What is hu tieu?
The dish, hu tieu (pronounced: hoo-tjee-dju) comes from Southwestern Vietnam and is widely served at the floating markets in the Mekong Delta. The dish is basically a sweet noodle soup made from a broth of pork bones and some sugar for a sweet undertone.
The ingredients are flexible and the noodles in the soup can be Vietnamese rice noodles, Chinese egg noodles or round tapioca pearls. It can contain meat, such as pork, pork ribs, offal, and even squid. Possible toppings include spring onion, crispy fried onions, garlic and wonton dumplings. It is the ultimate do-it-yourself soup.

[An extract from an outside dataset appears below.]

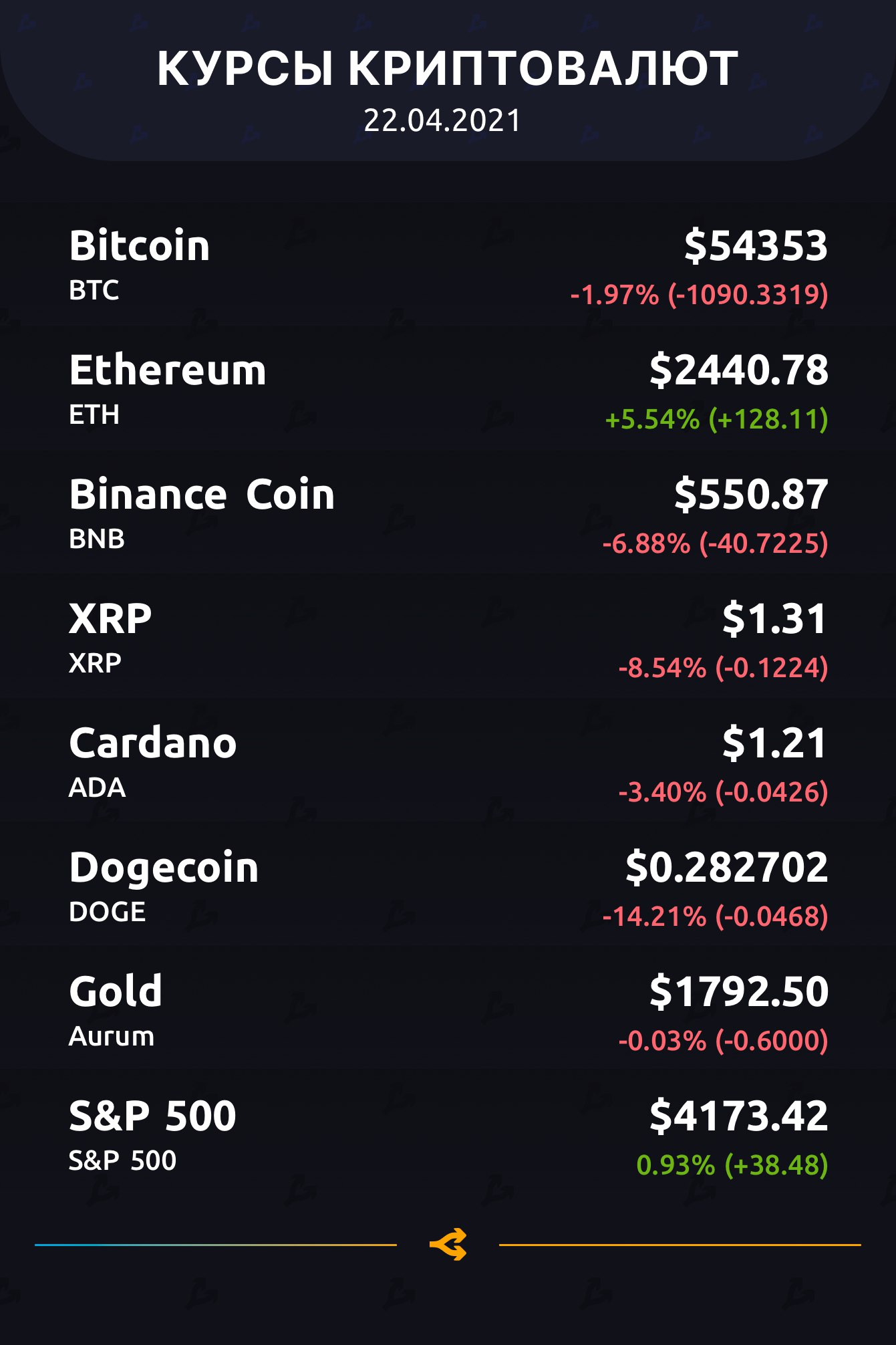
Task: Click the ADA ticker label
Action: point(98,787)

Different versions are available but the rules and ingredients are not fixed. Don’t be surprised if the hu tieu isn’t sweet, doesn’t contain any fish sauce or comes with a piece of meat and a large bone.
Some variants include:
Hu tieu nam vang: hu tieu from Phnom Penh. The broth for this Cambodian-inspired version is drawn from dried squid and the soup is served with shrimp.

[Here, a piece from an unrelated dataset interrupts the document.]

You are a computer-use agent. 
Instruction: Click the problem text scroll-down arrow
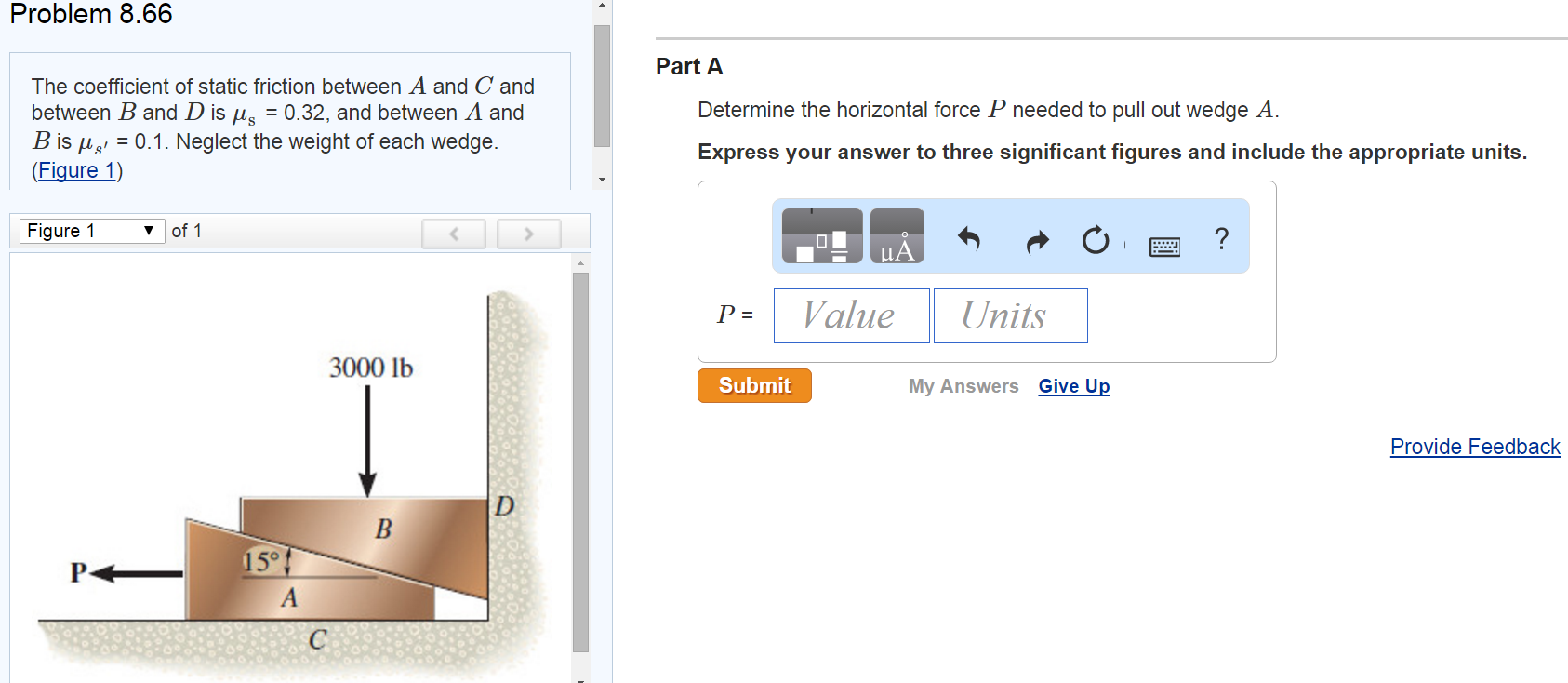pos(602,180)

Hu tieu My Tho: the version from My Tho is less sweet and is served with a large piece of meat on the bone and offal meat.
Hu tieu mi: noodles, minced pork and strips of tender meat.

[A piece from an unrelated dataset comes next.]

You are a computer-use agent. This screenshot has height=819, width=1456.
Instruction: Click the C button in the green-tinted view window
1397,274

Hu tieu tau: Chinese hu tieu with egg noodles.
Hu tieu Sa Dec: the version from Sa Dec, with tapioca noodles.
How to prepare hu tieu
First, a broth is prepared from pork bones, dried shrimp, onion and sugar. All the other ingredients are optional and can vary. Meat and fish or shrimp is cooked in the sieved broth or fried in some oil. The meat is then cut into slices and added to the broth along with cooked noodles and/or fish. The soup is garnished with crispy fried shallots and garlic.
Typical condiments that can be added at home include fresh herbs, Chinese celery, beansprouts, small red chillies and lime wedges. Black pepper is a must.
How to eat
The Vietnamese eat their noodle soup with chopsticks and a soup spoon.